## Your task
Retype the lines below exactly, but only those from the line that has "This screenshot has width=243, height=2014." through the line that has "Image resolution: width=371". Omit every picture.

## Extracted data

^^^^^^^^

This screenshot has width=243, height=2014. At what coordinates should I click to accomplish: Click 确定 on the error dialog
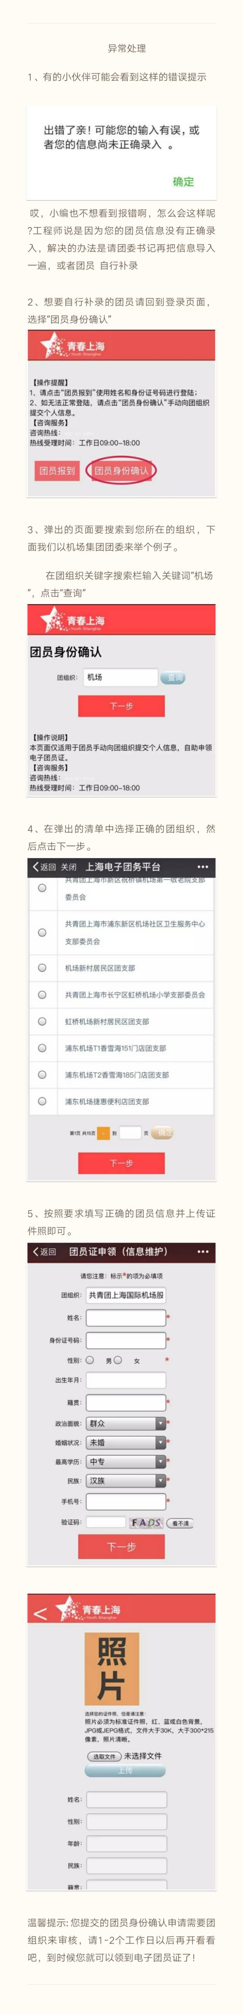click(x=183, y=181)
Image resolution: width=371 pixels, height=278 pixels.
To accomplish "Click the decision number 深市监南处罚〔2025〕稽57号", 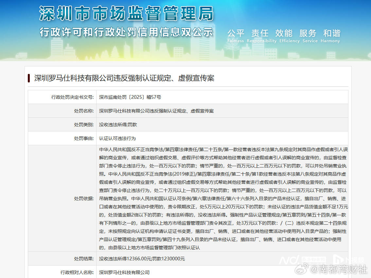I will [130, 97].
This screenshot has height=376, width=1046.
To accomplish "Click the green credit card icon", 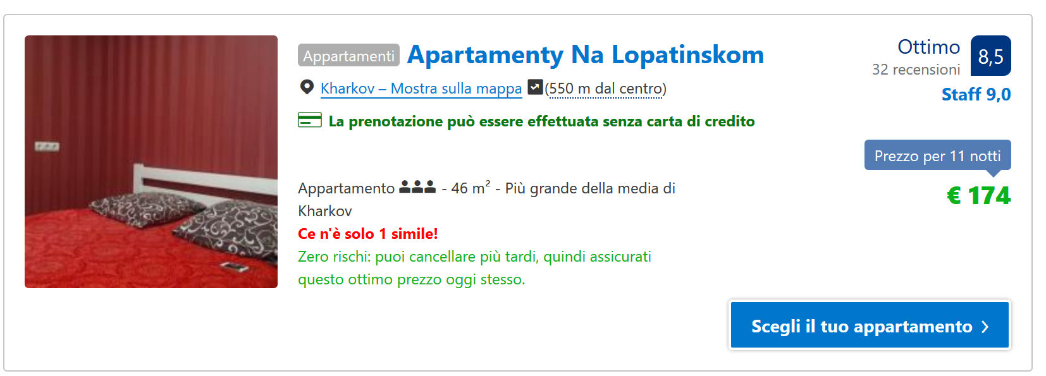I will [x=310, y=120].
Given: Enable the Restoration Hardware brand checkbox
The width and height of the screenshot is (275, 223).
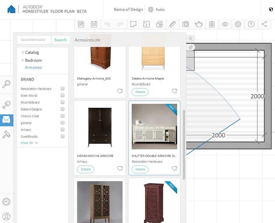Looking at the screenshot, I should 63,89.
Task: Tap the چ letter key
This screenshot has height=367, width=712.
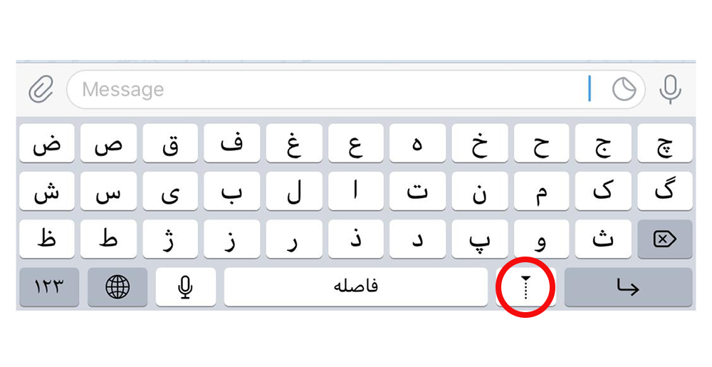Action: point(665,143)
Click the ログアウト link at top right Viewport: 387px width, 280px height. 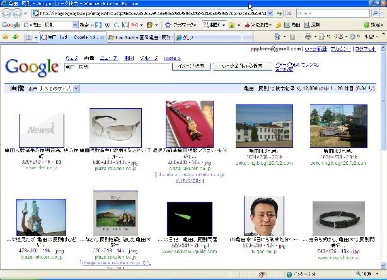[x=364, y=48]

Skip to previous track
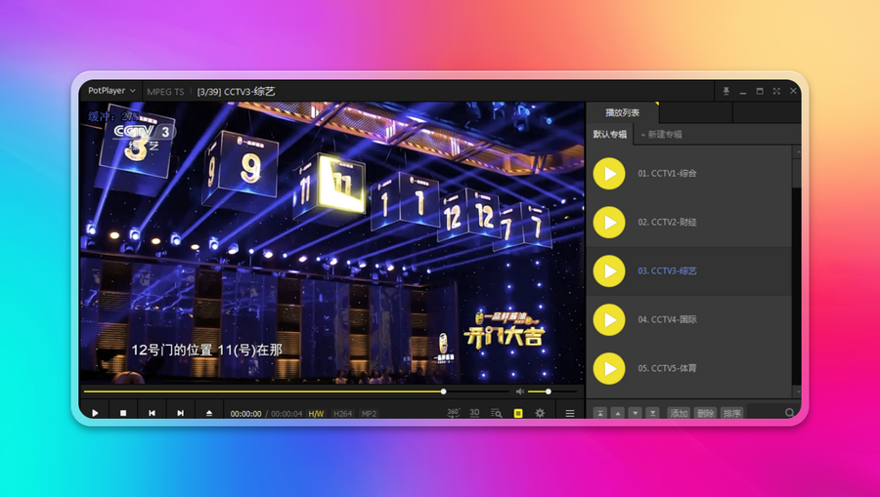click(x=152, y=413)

^^^^^^^^

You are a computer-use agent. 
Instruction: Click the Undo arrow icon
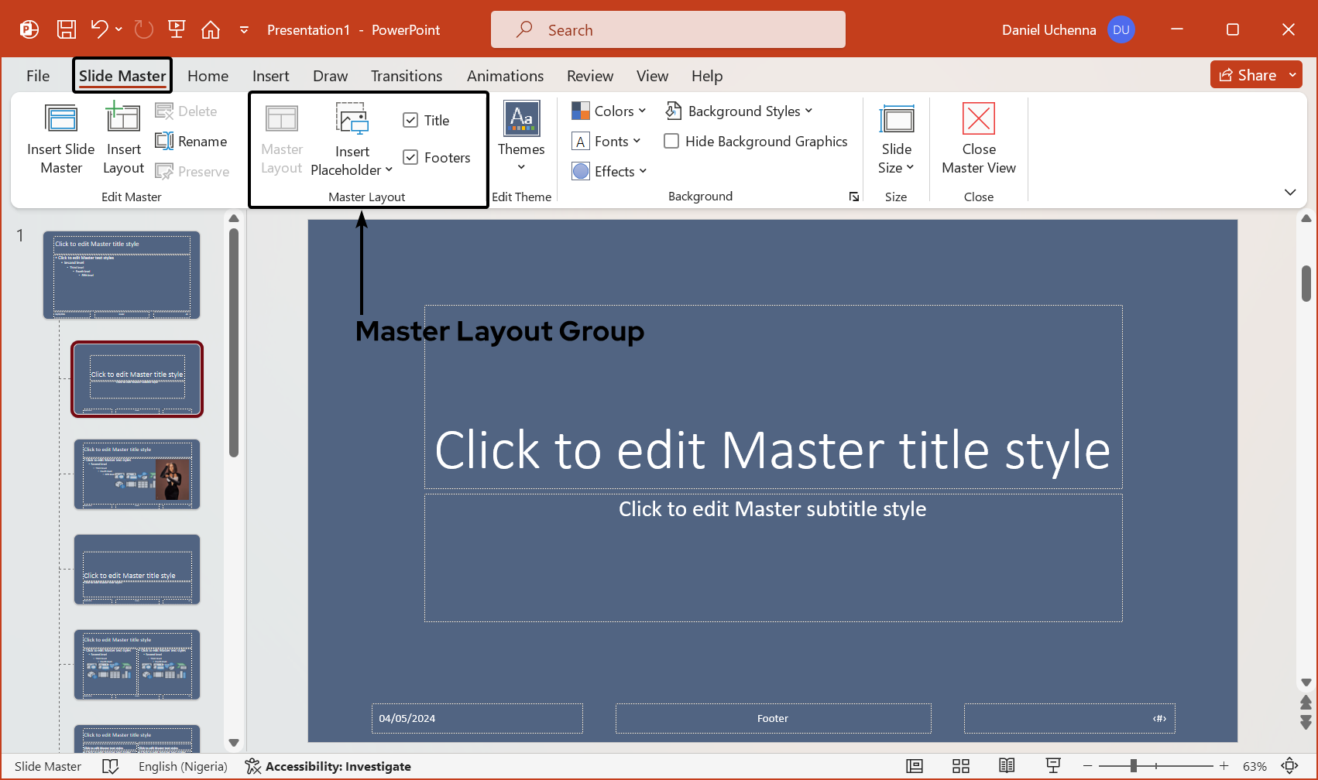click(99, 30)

^^^^^^^^

## Task result
This screenshot has width=243, height=2014. At what coordinates should I click to accomplish: Click 确定 on the error dialog
click(x=183, y=181)
Image resolution: width=371 pixels, height=278 pixels.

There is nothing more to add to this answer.